Eccellenze Reverendissime,
Illustre Signora Sindaca,
Amplissimi Presidi e chiarissimi professori,
Illustre cavaliere Giorgio Armani,
Care studentesse e cari studenti,
Signore e signori,
La Facoltà di Economia e Giurisprudenza ha deciso di conferire la laura h.c. in global business management a uno dei figli più illustri della città di Piacenza, che ne ha onorato l’immagine nel mondo.
Sarà la Preside, prof.sa Anna Maria Fellegara, a esporre le specifiche motivazioni di questo atto solenne, che peraltro immediatamente si giustifica di fronte all’evidenza della realtà imprenditoriale che, in decenni di appassionato lavoro, Giorgio Armani ha saputo creare.
Impresa importante, di enorme successo, ma un’impresa indubbiamente particolare, perché vive di una sintesi di finezza estetica, originalità, visione e abilità nella manifattura. Si realizza, così, quella che Papa Francesco ha definito, in un discorso rivolto proprio alle università, come armonia delle tre intelligenze: della mente, del cuore e delle mani.
Lo stile non è solo eleganza del disegno, equilibrio delle forme, ma narra di come ciascuno si pone di fronte agli altri, decora gli ambienti in cui vive, sceglie di rappresentarsi; ed è, innegabilmente, espressione di una cultura, individuale e collettiva. E del resto, diceva l’arbiter Petronio, una mente non può essere creativa se non è intrisa di cultura (“flumine litterarum inundata”).
Ma ascoltiamo le nitide parole dell’odierno laureato:
«La moda per me è un mestiere, fatto di fantasia e di concretezza, di intuito e di rigore, di slancio e controllo. […] Non nasce dal canto delle muse, da uno stordimento poetico, da un raptus creativo. Fare moda vuol dire elaborare un’idea coerente di bello e condividerla con il tuo pubblico, tenendo conto delle diverse realtà della vita contemporanea». Questa definizione che Giorgio Armani dà di sé nel recente libro autobiografico Per amore[1] è, insieme, una dichiarazione d’intenti e il bilancio di una straordinaria carriera di cui l’«invenzione pragmatica», la sintesi tra progetto e prodotto, è stato il fulcro. Le testimonianze della persistenza e della coerenza di ispirazione e di metodo sono innumerevoli: un’intervista che risale al 1980, a cinque anni dalla fondazione dell’azienda che porta il suo nome, Armani si definisce di volta in volta «operaio, capomastro, geometra, architetto della moda», aggiungendo: «lo stilista, oggi, non può non essere un manager»[2].
Tra le due esternazioni trascorrono più di quarant’anni, ma i principi si mantengono coerenti, e anche il tono di voce con cui si esprimono, insieme garbato e persuaso di sé, rimane inalterato: segno dell’organicità delle scelte che hanno contraddistinto, fin dagli esordi, la presenza di Armani nel mondo della moda.

**RECORD FORNITI:**
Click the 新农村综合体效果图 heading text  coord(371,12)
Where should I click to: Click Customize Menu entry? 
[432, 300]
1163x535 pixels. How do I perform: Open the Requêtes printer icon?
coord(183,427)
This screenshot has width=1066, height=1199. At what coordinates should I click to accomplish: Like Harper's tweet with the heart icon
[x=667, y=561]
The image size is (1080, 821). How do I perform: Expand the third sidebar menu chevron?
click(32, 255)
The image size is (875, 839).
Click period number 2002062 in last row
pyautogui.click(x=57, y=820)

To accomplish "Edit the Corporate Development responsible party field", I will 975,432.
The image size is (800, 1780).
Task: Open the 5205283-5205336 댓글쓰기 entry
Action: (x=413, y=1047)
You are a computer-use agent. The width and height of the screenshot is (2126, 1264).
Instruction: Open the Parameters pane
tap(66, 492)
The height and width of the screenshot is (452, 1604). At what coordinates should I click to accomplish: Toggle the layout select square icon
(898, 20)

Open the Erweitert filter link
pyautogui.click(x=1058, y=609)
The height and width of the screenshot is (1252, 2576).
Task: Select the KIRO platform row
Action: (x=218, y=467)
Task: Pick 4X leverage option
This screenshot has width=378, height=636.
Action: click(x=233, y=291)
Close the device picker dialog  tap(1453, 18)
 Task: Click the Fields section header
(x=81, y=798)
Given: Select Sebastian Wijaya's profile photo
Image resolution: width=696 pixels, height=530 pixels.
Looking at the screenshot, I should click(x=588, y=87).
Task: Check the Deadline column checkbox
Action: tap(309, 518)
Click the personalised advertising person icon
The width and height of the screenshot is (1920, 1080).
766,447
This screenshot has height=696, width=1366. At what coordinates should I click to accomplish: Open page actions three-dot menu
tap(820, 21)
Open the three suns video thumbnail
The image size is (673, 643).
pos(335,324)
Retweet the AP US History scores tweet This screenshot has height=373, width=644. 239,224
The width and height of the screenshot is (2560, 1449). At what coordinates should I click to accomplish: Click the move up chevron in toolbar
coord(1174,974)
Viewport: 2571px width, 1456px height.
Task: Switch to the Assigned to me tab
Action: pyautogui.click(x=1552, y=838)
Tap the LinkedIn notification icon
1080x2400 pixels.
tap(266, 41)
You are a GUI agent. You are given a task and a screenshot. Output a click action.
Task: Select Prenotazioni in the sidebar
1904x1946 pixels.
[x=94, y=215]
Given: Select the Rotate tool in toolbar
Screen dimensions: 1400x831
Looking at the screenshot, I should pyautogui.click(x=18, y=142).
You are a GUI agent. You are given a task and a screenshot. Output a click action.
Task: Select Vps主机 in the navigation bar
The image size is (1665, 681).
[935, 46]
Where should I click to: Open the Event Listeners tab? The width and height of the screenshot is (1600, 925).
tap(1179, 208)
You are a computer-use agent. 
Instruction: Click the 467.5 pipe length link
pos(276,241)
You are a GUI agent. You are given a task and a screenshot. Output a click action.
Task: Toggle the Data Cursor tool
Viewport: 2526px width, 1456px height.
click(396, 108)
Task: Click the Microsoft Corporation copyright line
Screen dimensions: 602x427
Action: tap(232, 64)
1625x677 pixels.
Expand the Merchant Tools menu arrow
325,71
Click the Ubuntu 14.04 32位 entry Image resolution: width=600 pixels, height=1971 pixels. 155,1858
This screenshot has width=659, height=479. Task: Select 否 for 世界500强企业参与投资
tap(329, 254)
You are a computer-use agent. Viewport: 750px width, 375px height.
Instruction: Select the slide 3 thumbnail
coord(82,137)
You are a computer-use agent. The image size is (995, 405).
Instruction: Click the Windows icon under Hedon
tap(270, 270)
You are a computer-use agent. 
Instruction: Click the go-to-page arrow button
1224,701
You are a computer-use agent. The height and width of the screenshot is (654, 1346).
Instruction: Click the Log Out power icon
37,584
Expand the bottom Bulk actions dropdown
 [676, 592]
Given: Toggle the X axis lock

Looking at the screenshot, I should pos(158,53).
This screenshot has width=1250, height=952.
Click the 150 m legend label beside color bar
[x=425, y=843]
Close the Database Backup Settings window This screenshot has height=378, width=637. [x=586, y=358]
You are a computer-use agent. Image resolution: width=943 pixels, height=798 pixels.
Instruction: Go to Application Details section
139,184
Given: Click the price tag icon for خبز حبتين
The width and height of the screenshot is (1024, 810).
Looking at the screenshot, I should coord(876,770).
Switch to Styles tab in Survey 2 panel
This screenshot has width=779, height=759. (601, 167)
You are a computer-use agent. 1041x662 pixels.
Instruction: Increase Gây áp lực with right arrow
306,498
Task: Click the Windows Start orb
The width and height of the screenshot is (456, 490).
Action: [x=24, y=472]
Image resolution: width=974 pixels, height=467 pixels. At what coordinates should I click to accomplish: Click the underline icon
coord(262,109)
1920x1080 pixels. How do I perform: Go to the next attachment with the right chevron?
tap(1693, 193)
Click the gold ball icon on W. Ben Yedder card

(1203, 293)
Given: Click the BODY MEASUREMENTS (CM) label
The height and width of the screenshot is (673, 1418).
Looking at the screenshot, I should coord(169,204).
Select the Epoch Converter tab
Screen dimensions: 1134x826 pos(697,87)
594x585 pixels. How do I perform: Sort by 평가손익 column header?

**OBIETTIVO:**
Riscrivi il passo del discorso a partire da "Tra le due esternazioni" fino a "mondo della moda.", cambiando "inalterato" in "immutato". I record sono materiale a sé stante, distinto dal discorso.

**RISPOSTA AL COMPITO:**
Tra le due esternazioni trascorrono più di quarant’anni, ma i principi si mantengono coerenti, e anche il tono di voce con cui si esprimono, insieme garbato e persuaso di sé, rimane immutato: segno dell’organicità delle scelte che hanno contraddistinto, fin dagli esordi, la presenza di Armani nel mondo della moda.